This is my build log showing all the cool things I noticed as I was building the Lego McLaren Formula 1 Race Car! Unlike the Millennium Falcon, I didn’t film a timelapse for this build.
The build itself starts with the rear suspensions. There’s actually a spring built in that makes the suspension work. The four arms are constrained to only allow up/down motion, while the central axle is attached to a ball and socket joint so that the rotational power can still be transferred from the engine. When the car is built, you can push the car down and it’ll bounce back up to its neutral position.
The set also includes a Lego reconstruction of the differential. The differential allows each wheel to spin at different rates. The video shows this in action with each wheel spinning opposite directions. It even supports the transmission of power from the engine itself! It’s really quite impressive!

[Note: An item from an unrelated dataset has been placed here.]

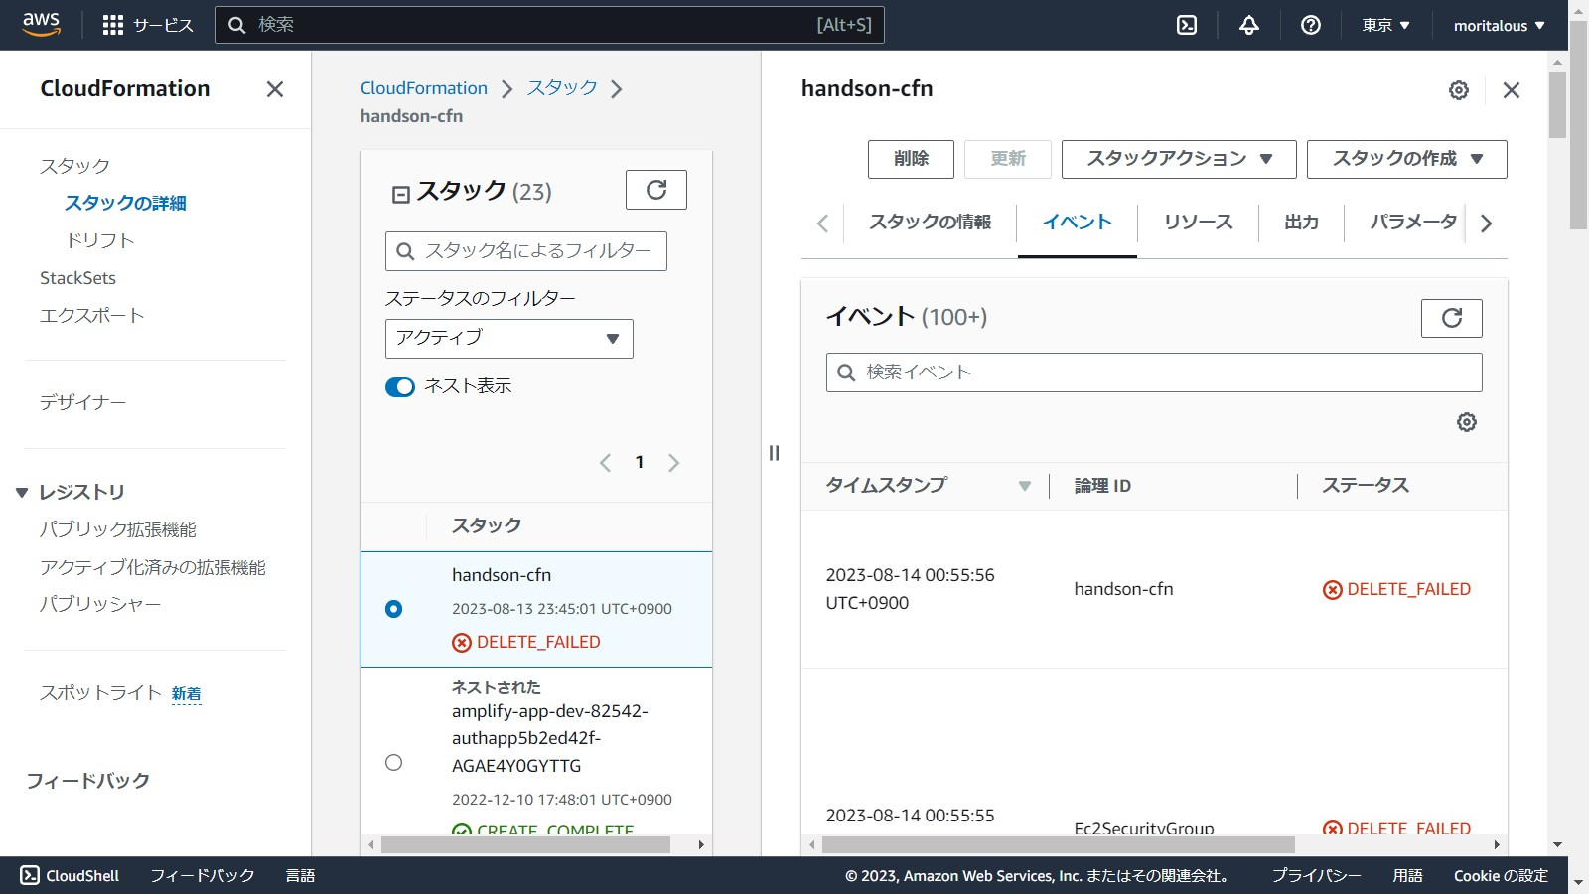Toggle the ネスト表示 switch
The width and height of the screenshot is (1589, 894).
coord(400,387)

I wasn’t as impressed with the engine as much though. There are six cylinders, so I expected each piston to compress each 1/6 of a rotation, but Lego has trouble with this kind of resolution so it doesn’t do that. Instead, as the drive shaft is rotated, two pistons can compress simultaneously.
From there, the build continues with the construction of the front of the car. The car is two-wheel drive, just like the real F1 cars (done to save weight)
Because the F1 car is so low to the ground, the steering column must be horizontal. The lack of 4WD reduces the space required for the front of the car means there’s less competition for space for the steering column.
The rest of the build completes the outer shell of the car – the aerodynamic stuff. There’s a lot of sticker placement and some of the stickers are so small that having a small pair of tweezers would have been helpful to place them.